Taking the control group as “normal humans” (we could have a second claim for hyperlipidemic humans), (4) is updated as follows:

(5)    Statins reduce coronary events in normal humans

Notation: REDUCE(statins, coronary events, normal humans)

Is the reduce predicate a two place or three place predicate? Syntactically reduce with two arguments is sufficient. Scientists strive for the maximum generality possible in their theories and reduce with two arguments may suggest that the relationship applies to all sets of things. But our example is clearly ridiculous when applied to machines or plants that have no concept of coronary events. In the case of a plant, the denotation of the coronary artery would be false due to the non-existence of the organ in the case of a plants and thus the claim would be false based on Russell’s theory of descriptions [6] or meaningless on a classical analysis. So while the two argument reduce predicate is syntactically correct and may have a meaning, the broad meaning is not implied by the sentences in (1) and is false or meaningless outside the set of animals with coronary arteries. I believe that to represent the sentences in (1) and to be a scientifically useful claim, the reduce predicate must be combined with a control group. In semantics, the identification of arguments and non-arguments is not straightforward and remains an unresolved topic [1].

There are some alternatives means of linking the control group to the reduce predicate without making it an argument:

  1. Consider the control group as a noun modifier for the object of the reduce predicate.
  2. Consider the control group as an adverbial phrase attached to the reduce predicate that provides a location for the reduction.

 

Control group as noun modifier

If the control group is treated as a noun modifier for the object, then “coronary events in normal humans” is the object that is reduced and this would be represented by (5.1) below

(5.1) REDUCE(statins, coronary events in normal humans)

This doesn’t appear to obviously wrong, since on a simple reading coronary events do occur in the normal humans. However, I do not believe that this representation is logically correct and doesn’t correctly represent the claim in (1). The concept in (1) is that statins are given to normal humans and that this results in a reduction in coronary events. The predicate in 5.1 suggests that the reduction is seen in normal humans, but humans that have received statins are actually no longer “normal humans” because statins alter their metabolism. It is only in these humans with a metabolism altered by statins that the reduction in coronary events is claimed to occur. On the other hand, the predicate in (5.1) does not make clear that the statins or the metabolic effects of statins occur in the humans, because the “in normal humans” only modifies the coronary events argument. The interpretation of the control group as a noun modifier to the object argument does not appear to be correct.

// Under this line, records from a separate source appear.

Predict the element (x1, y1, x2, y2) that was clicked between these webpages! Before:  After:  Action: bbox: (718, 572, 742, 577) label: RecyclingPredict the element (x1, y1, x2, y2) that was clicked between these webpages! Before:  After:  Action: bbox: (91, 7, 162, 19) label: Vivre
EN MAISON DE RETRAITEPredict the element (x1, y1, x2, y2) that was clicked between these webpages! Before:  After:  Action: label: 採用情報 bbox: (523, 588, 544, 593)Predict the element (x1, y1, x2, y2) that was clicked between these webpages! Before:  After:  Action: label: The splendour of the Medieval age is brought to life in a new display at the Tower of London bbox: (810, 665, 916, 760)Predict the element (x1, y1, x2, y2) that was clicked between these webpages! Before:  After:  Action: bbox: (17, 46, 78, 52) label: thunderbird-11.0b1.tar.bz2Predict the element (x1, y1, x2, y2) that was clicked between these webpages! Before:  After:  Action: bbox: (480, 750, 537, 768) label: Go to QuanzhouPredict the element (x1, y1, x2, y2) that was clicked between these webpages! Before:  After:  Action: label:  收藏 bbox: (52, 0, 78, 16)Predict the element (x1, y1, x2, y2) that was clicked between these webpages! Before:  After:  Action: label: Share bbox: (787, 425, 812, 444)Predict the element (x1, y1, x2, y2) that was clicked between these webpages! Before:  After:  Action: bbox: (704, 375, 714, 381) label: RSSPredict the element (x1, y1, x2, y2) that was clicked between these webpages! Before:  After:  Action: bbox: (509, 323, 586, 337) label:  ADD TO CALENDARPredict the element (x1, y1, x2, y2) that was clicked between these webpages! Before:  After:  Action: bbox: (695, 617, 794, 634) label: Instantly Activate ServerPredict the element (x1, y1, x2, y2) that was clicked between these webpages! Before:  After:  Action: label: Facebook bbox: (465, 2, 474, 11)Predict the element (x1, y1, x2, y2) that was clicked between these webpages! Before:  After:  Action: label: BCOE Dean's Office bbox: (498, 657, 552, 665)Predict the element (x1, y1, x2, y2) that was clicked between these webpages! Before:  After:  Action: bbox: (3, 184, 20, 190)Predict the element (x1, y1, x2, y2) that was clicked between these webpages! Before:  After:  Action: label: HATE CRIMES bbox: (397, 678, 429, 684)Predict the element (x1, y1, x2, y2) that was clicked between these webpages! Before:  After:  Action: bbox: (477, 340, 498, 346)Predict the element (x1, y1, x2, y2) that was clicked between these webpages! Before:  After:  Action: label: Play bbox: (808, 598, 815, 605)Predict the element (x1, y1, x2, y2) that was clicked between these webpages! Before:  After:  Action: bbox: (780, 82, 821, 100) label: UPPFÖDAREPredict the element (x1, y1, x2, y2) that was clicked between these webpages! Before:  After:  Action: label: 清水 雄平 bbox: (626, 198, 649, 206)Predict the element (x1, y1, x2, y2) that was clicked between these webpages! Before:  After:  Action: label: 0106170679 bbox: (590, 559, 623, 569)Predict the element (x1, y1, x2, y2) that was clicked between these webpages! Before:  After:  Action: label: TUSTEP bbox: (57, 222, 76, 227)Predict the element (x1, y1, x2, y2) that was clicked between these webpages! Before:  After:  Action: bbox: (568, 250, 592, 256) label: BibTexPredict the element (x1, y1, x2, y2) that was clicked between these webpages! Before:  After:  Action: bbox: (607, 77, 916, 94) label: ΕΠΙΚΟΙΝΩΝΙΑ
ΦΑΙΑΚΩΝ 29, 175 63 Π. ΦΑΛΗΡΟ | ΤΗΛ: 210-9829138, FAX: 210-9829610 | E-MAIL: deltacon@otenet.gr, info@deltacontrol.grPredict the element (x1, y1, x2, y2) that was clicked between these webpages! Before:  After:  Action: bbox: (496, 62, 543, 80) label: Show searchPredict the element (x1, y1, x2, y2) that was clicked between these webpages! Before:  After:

Control group as an adverbial phrase

I believe that the correct interpretation of the adjunct “in normal humans” is that the process or event of reduction occurs within the normal human. This is a word group that qualifies the main reduce predicate and is not a required argument of the reduce predicate. This is an example of an adverbial phrase that is attached to the verb, reduce, and provides a location for the event(s) or process. In the example, the statin is taken by the patient and the effect of the statin occurs within the patient by altering their metabolism and leads to a reduction of coronary events. In this example the location is within the body of any human included in the set of “normal humans”. I believe that this representation allows the interpretation that the process that the statins trigger in the normal humans to alter their metabolism resulting in reduced coronary events occurs from the starting point of a normal human, even though the result of the process will be an altered human with reduce coronary events.

Davidsonian Analysis

The semantic concepts introduced by Davidson in his 1967 paper “The Logic Form of Action Sentences” [8] can be used for the analysis of the reduce predicate and its associated adverbial phrases. Before analysing the sentences in (1), the Davidsonian approach will be reviewed with a simpler example:

“In 1976 we published two papers reporting the discovery and characterization of compactin, the first statin.” [5]

The following simpler sentence that takes some information from elsewhere in the paper will be used:

(6)      Akira Endo discovered compactin in 1976 in Japan

Before Davidson’s work, the standard logical analysis would have included the adverbials as arguments of the predicate [1].

(7)     DISCOVERED(Akira Endo, compactin, 1976, Japan)

Because a predicate has a fixed number of arguments, we can see that this analysis results in a number of DISCOVERED predicates with different numbers of arguments:

(8)     a. Akira Endo discovered compactin

DISCOVERED’(Akira Endo, compactin)

b. Akira Endo discovered compactin in 1976

DISCOVERED’’(Akira Endo, compactin, 1976)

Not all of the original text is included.